- Task description -
Your answer must be the lines from the one holding "Viewport: 1232px width, 953px" through the final line of the entries below, copied exactly, with no pictures.

- Given entries -

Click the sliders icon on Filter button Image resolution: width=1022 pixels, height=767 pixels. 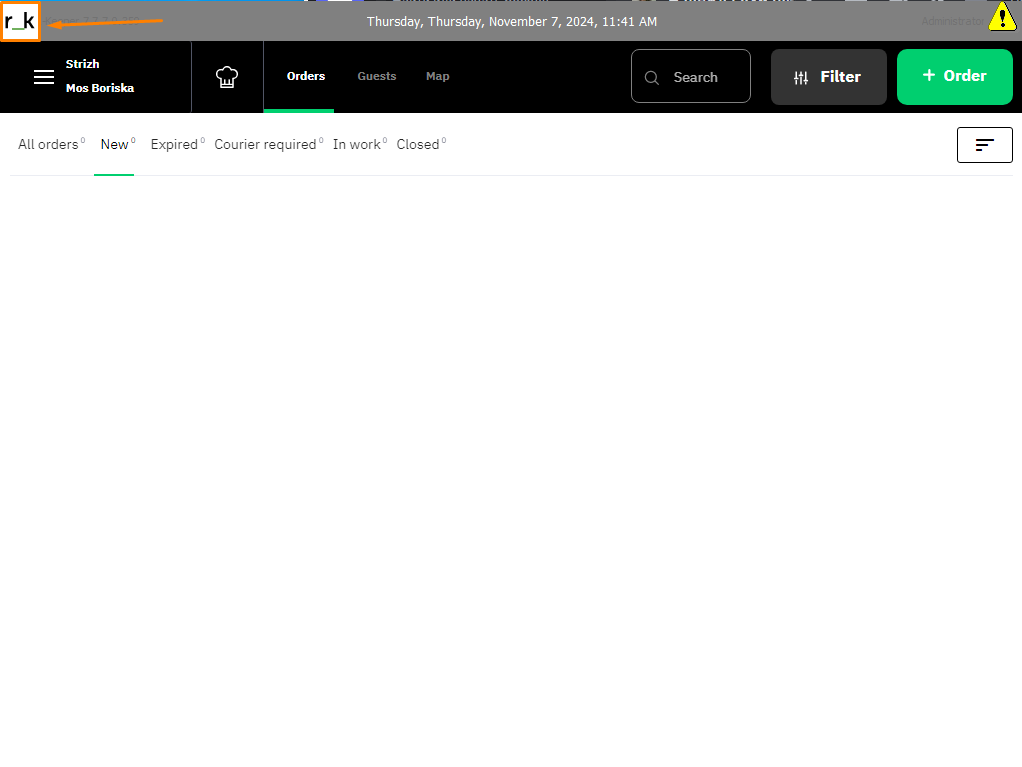pos(801,77)
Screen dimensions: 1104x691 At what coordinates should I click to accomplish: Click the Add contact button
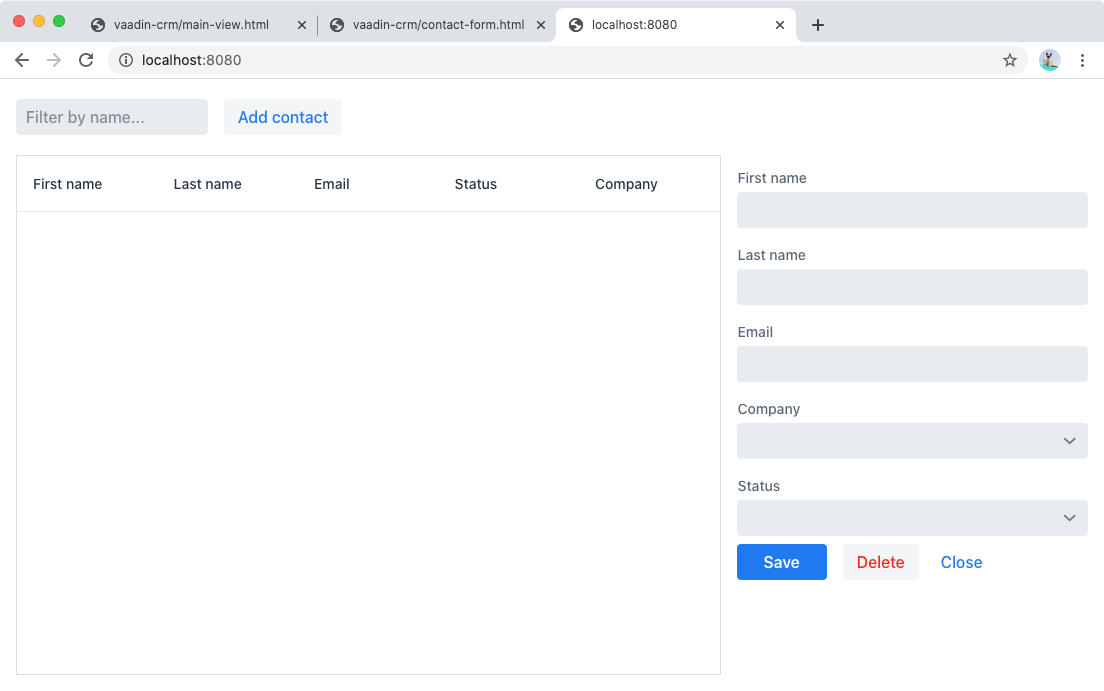(283, 117)
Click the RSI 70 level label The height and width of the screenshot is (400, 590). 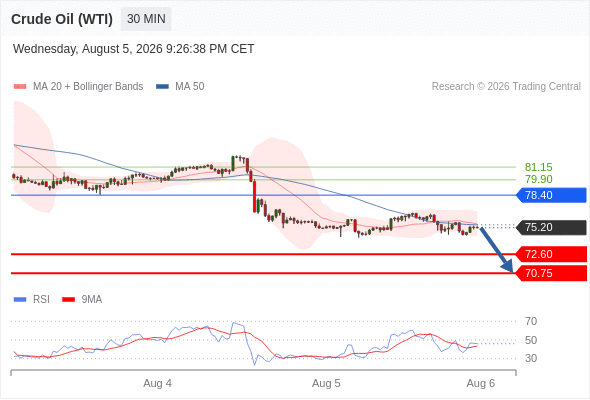coord(531,321)
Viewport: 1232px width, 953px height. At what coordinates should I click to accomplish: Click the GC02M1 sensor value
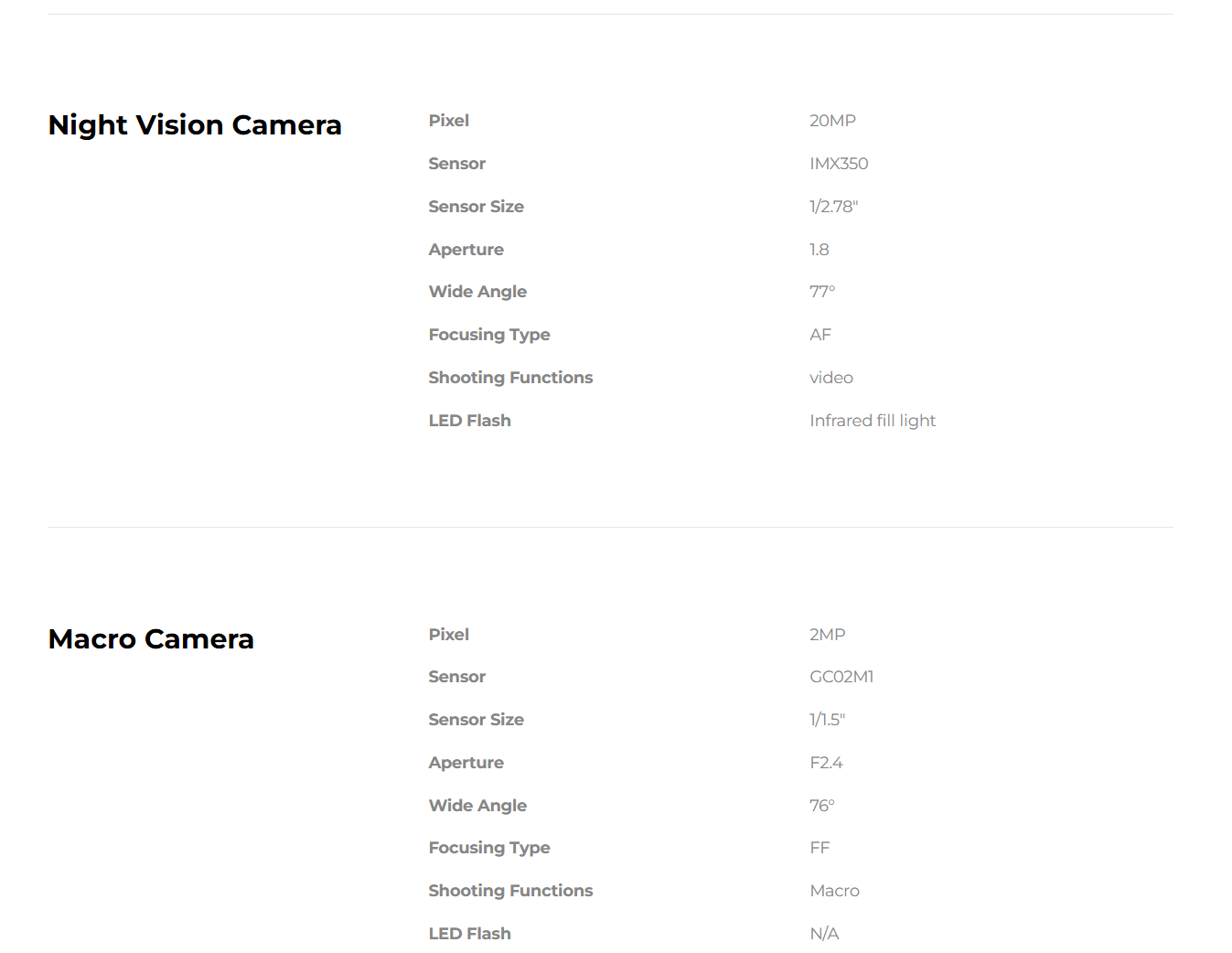841,677
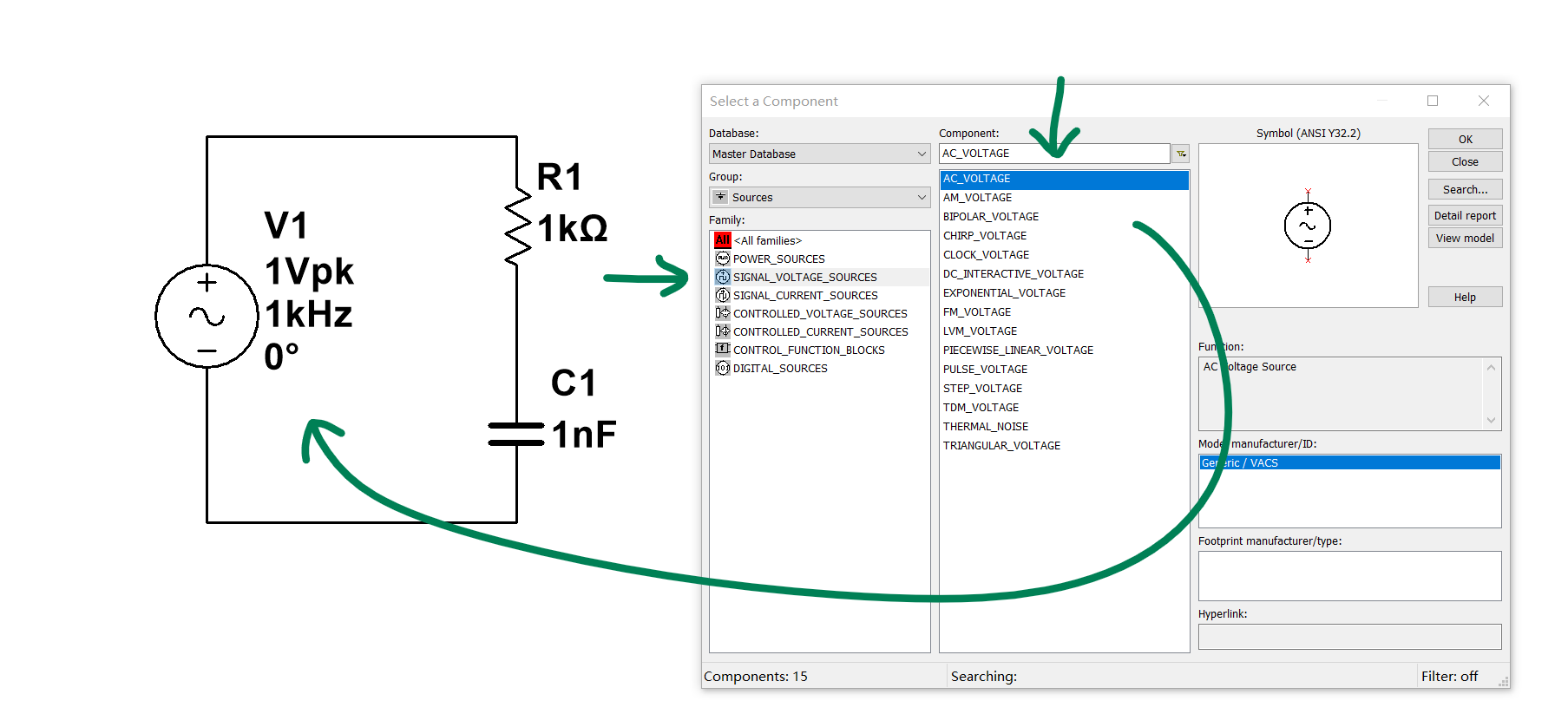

- Answer to this exercise -
Viewport: 1232px width, 953px height. At what coordinates should I click to accomplish: Click the GC02M1 sensor value
841,677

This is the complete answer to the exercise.